De surcroît, à l’instabilité sécuritaire et à la menace sanitaire (et économique à terme) il faut ajouter celle des changements climatiques. Mais là aussi, le gouvernement Biden doit commencer par réparer les dommages, reconstruire le maillage de régulations environnementales (concernant l’eau, l’air, l’exploitation pétrolière et gazière) laminé par le gouvernement Trump, régénérer le réseau de scientifiques publics démantelé au cours des quatre dernières années, restaurer le discours officiel autour de la reconnaissance des changements climatiques. Dans tout cela, réintégrer l’Accord de Paris paraît presque le plus facile à faire. Reconstituer l’héritage de 2016 fait également perdre un temps précieux — qu’importe la bonne volonté.

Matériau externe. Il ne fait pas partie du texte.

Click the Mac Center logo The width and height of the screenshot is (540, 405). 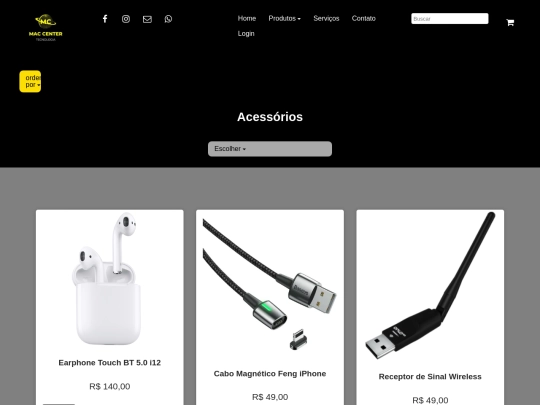point(45,28)
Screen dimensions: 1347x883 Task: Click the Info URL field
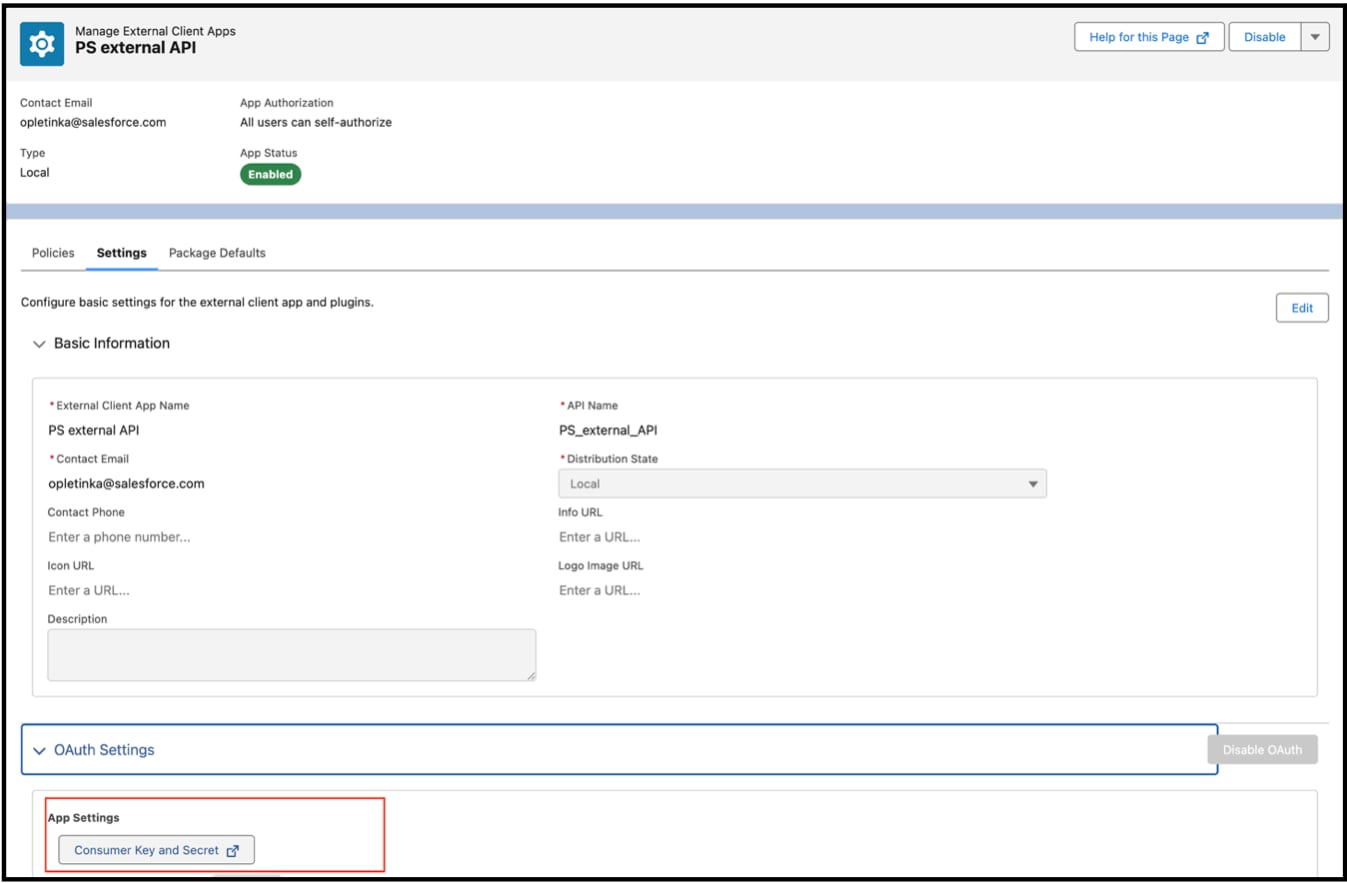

Enfin, en politique internationale, comment rétablir la confiance envers les États-Unis si l’on imagine que le prochain président peut tout défaire en un (inévitable) claquement de doigts ? L’ampleur de la destruction des quatre dernières années, dont on ressentira les effets au cours de la prochaine décennie, est à ce stade incommensurable. Tout comme le 11 Septembre ou la guerre en Irak de 2003 définissent encore les termes du monde actuel, les politiques trumpiennes vis-à-vis de l’Europe, d’Israël, de l’Iran, de la Chine, de la Russie, de la Syrie, de la Corée du Nord vont se faire sentir comme autant de répliques au séisme initial. Certaines décisions ne pourront être remises en cause (comme vis-à-vis de la Chine). D’autres prendront bien plus de temps à refaire qu’elles n’en ont pris à être défaites (comme avec Cuba). Les abus à la frontière, la séparation des familles, la cruauté institutionnalisée ne cesseront d’être rappelés lorsque le président voudra invoquer la morale, le respect des droits de la personne, la nécessité de promouvoir l’État de droit et la démocratie dans le monde. Quel sera l’impact sur l’accélération de la désoccidentalisation du monde, sur le déclin de la démocratie libérale, sur l’(in)stabilité du système international ? Car la question n’est pas de savoir s’il y aura un impact, mais bien quelle sera son ampleur… le battement d’ailes du papillon, encore et toujours.
Changement de style, changement de ton, changement d’ambiance… mais rien de tout cela ne permettra à la présidence Biden de se dispenser d’une indispensable mise à niveau du pays, préalable requis pour remettre le pays sur les rails. Il nous faudra peut-être retenir notre souffle… encore un peu.